**Entries provided:**
Content starts

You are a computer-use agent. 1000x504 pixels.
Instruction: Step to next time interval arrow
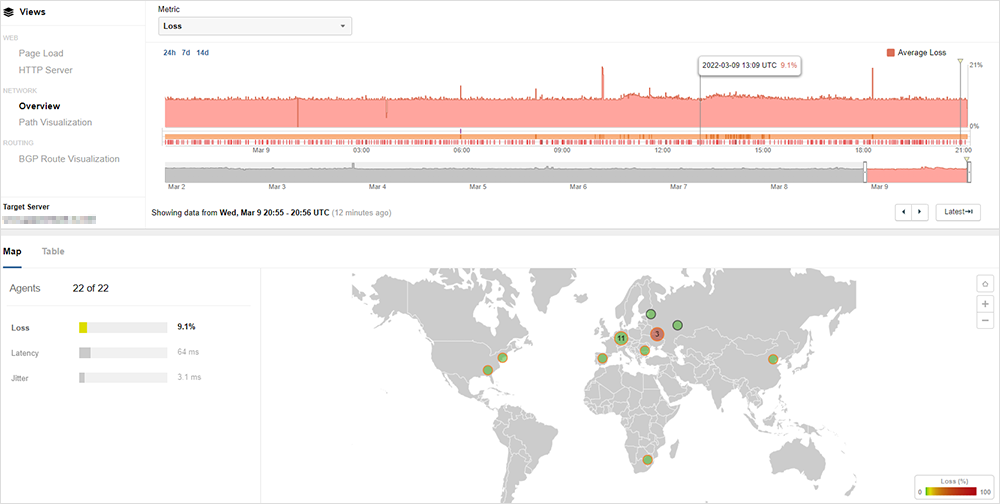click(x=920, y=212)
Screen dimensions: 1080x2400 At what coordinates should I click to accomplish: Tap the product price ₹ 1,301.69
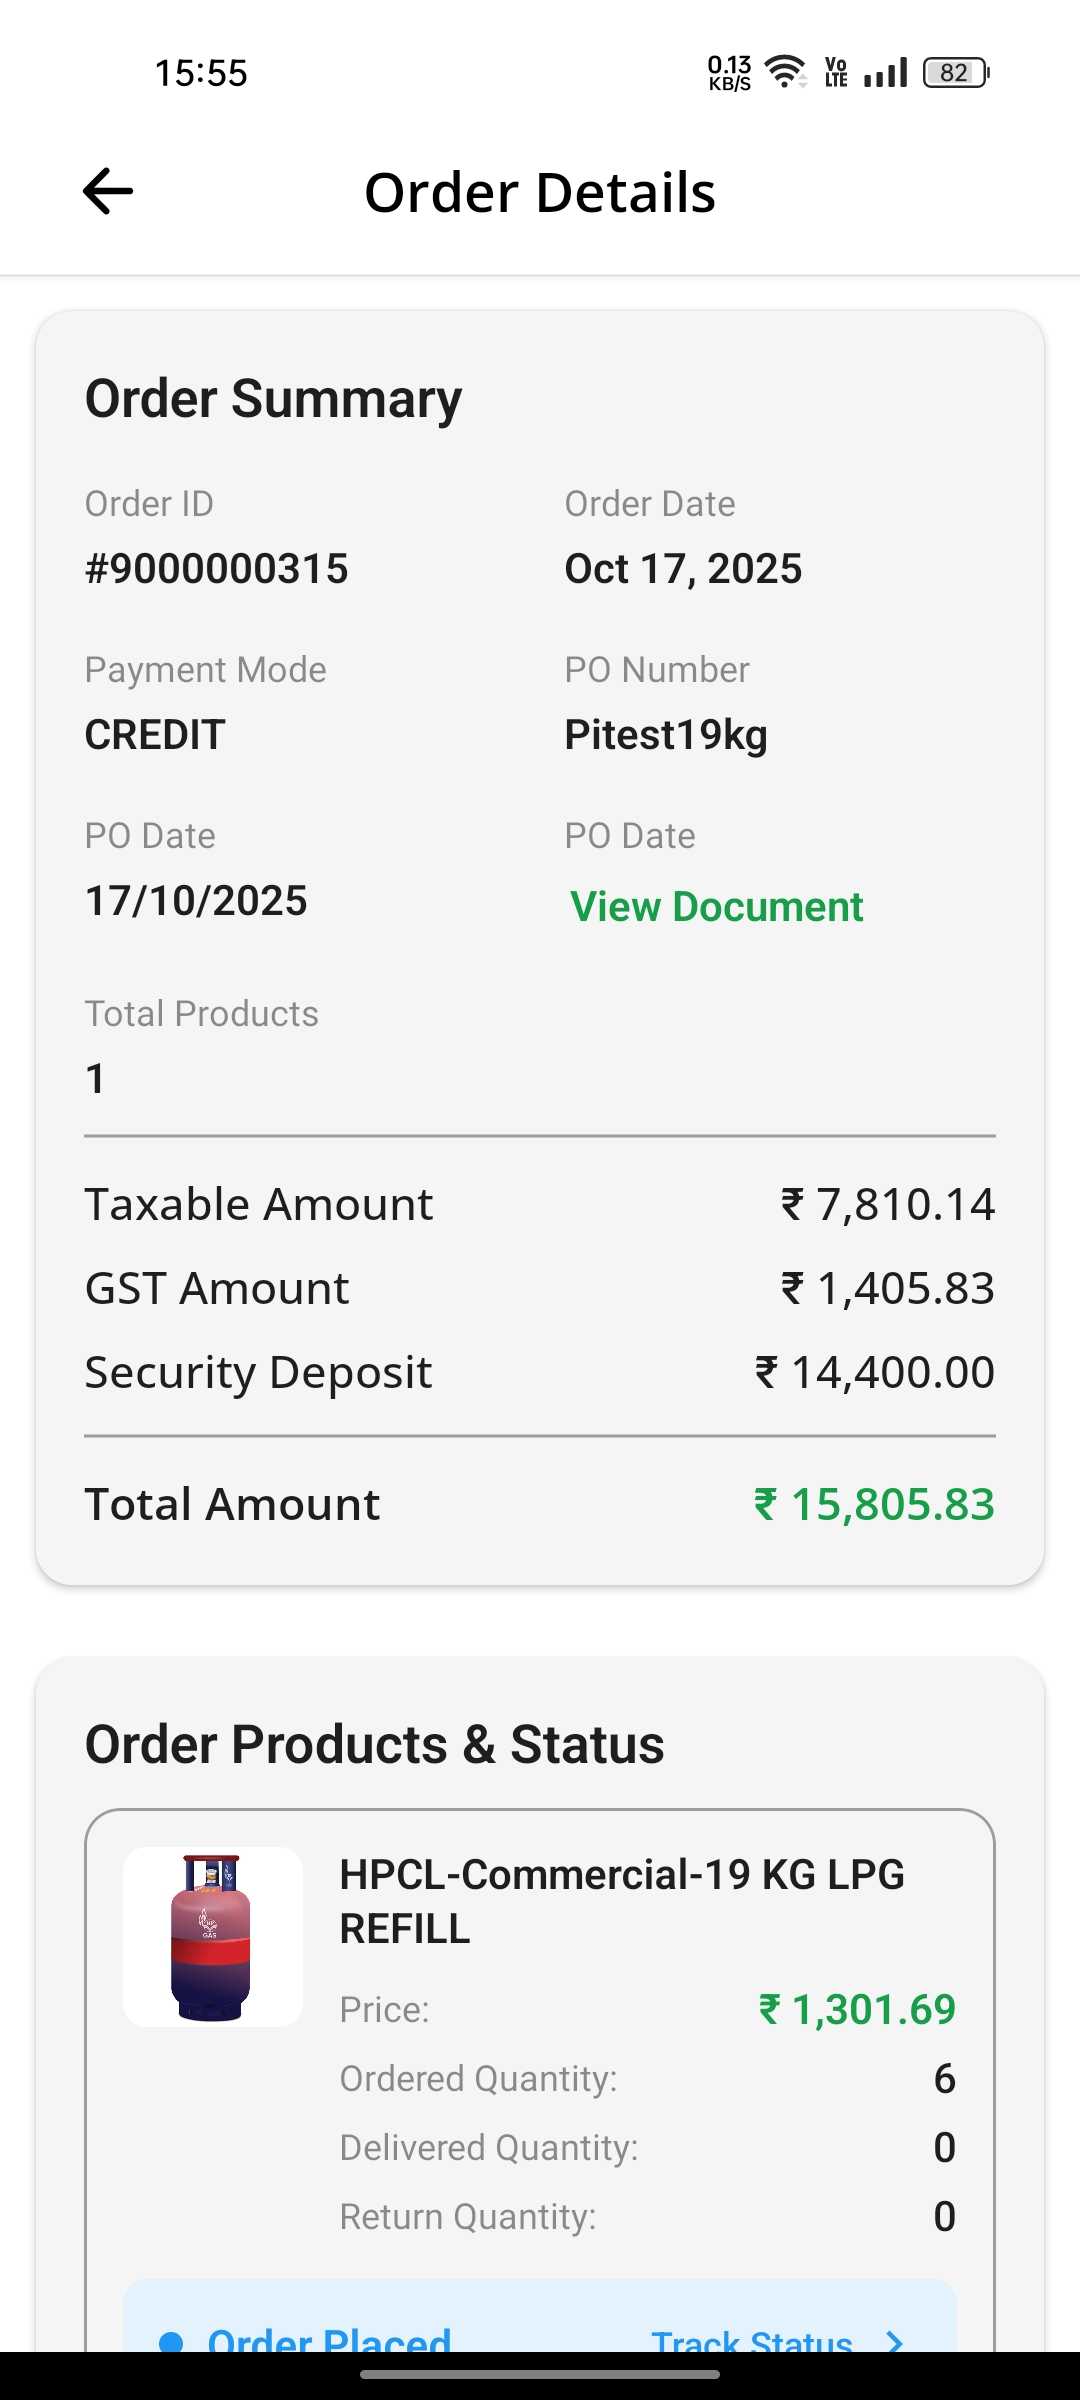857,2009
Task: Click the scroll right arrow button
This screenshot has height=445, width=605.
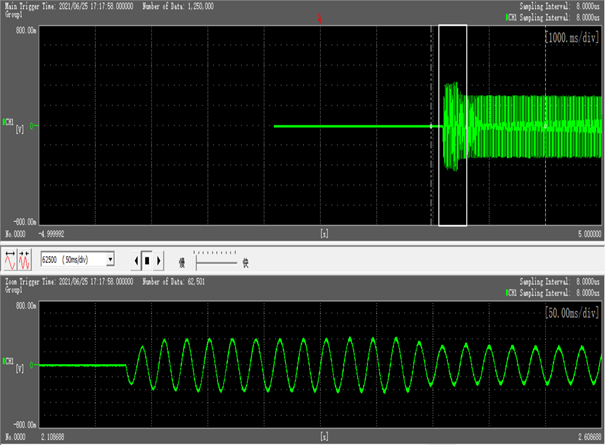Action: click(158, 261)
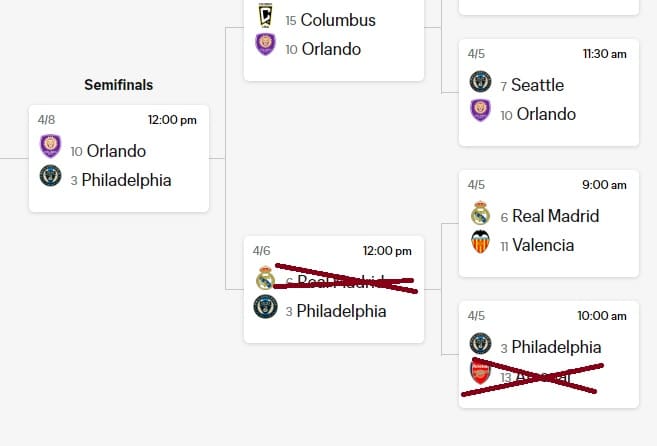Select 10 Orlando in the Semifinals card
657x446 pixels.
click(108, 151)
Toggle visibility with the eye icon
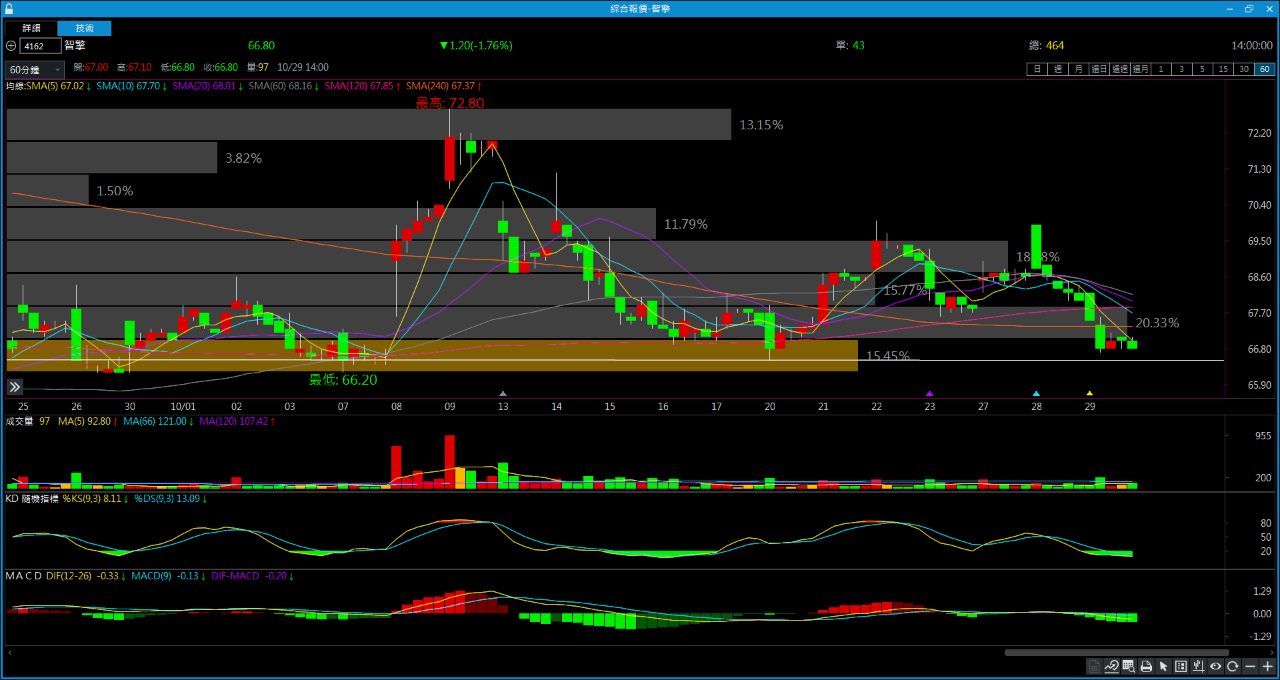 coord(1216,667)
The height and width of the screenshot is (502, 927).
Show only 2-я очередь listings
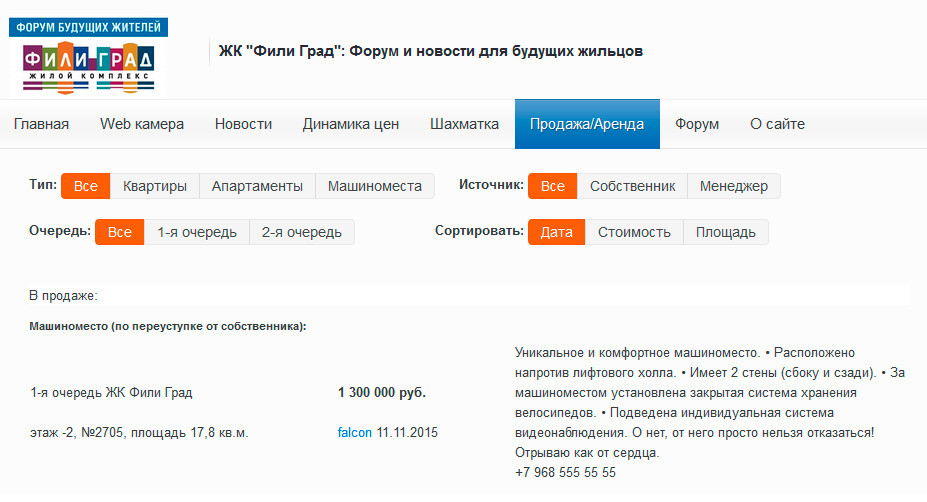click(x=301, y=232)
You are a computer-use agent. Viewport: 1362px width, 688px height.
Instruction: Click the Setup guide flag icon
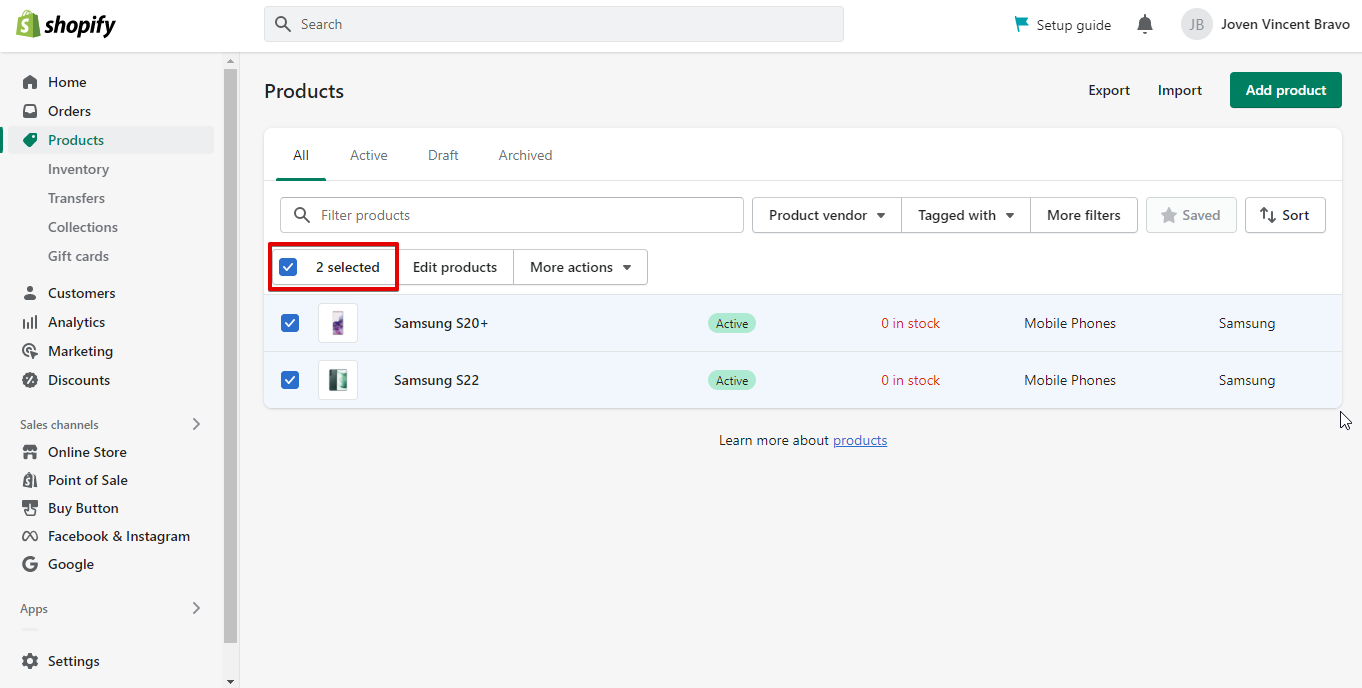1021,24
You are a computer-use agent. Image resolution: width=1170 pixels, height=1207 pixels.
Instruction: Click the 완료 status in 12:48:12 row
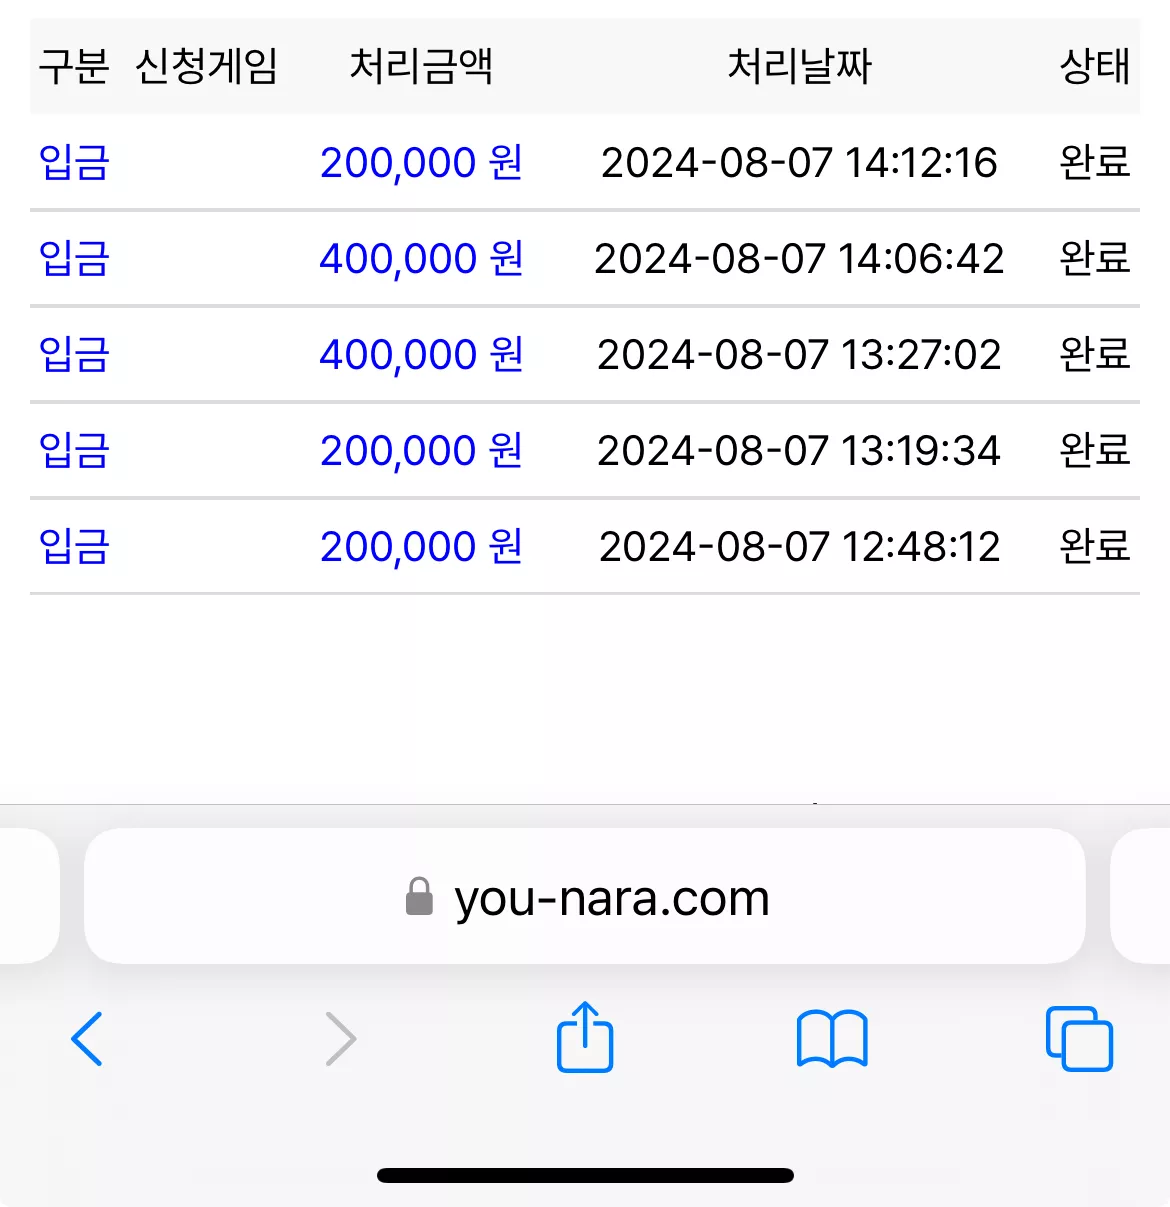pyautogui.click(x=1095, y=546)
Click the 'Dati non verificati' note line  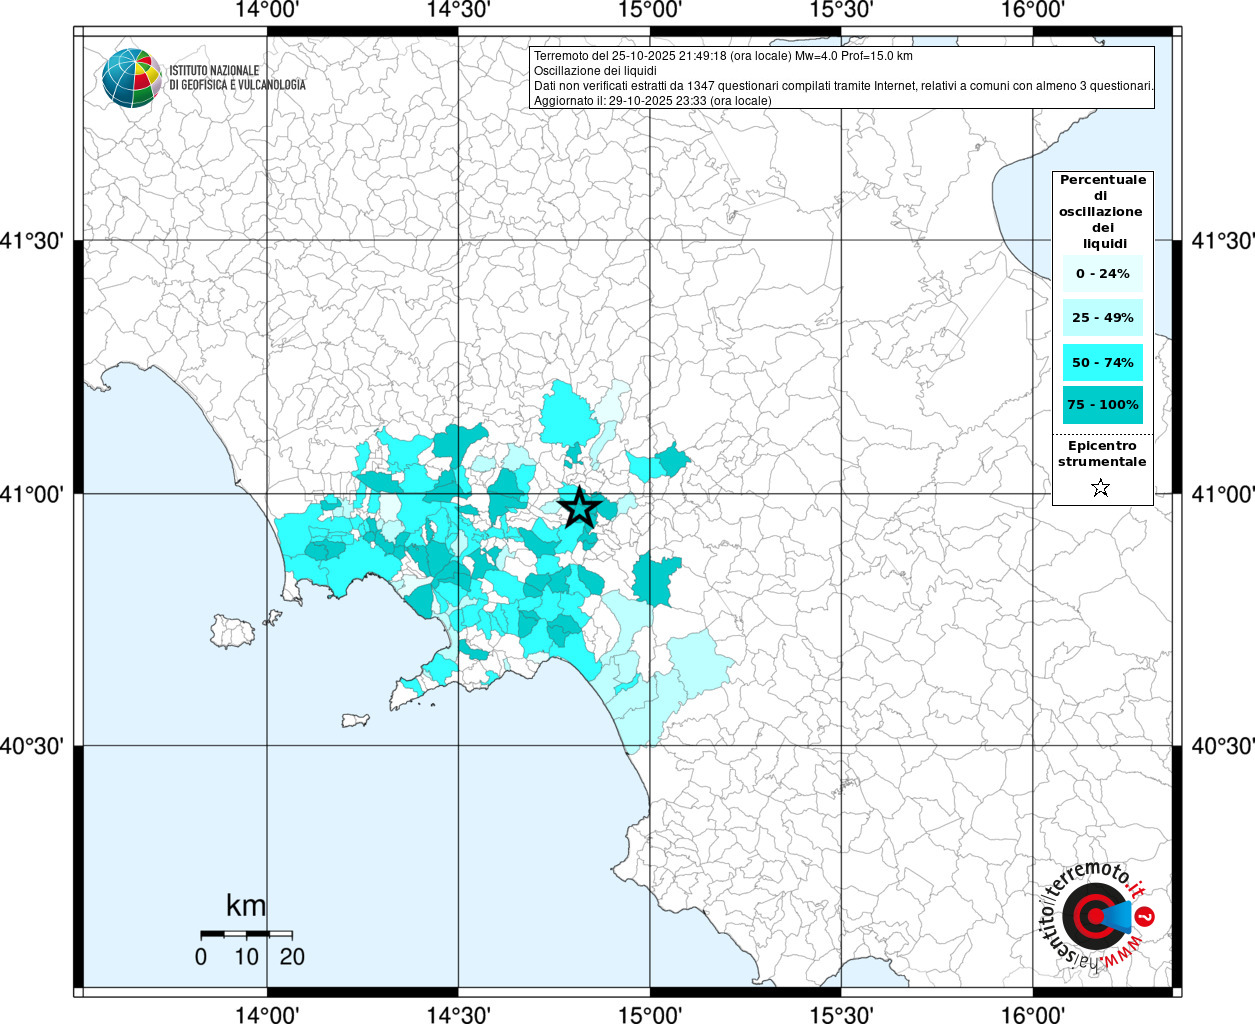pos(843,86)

Content ends

**Work to be completed:** Where a line of the data holds "agent", show that line.

**Response area:**
You are a computer-use agent. 1000x504 pixels.
You are a computer-use agent. Viewport: 1362px width, 688px height.
You are a computer-use agent. Image resolution: width=1170 pixels, height=1207 pixels.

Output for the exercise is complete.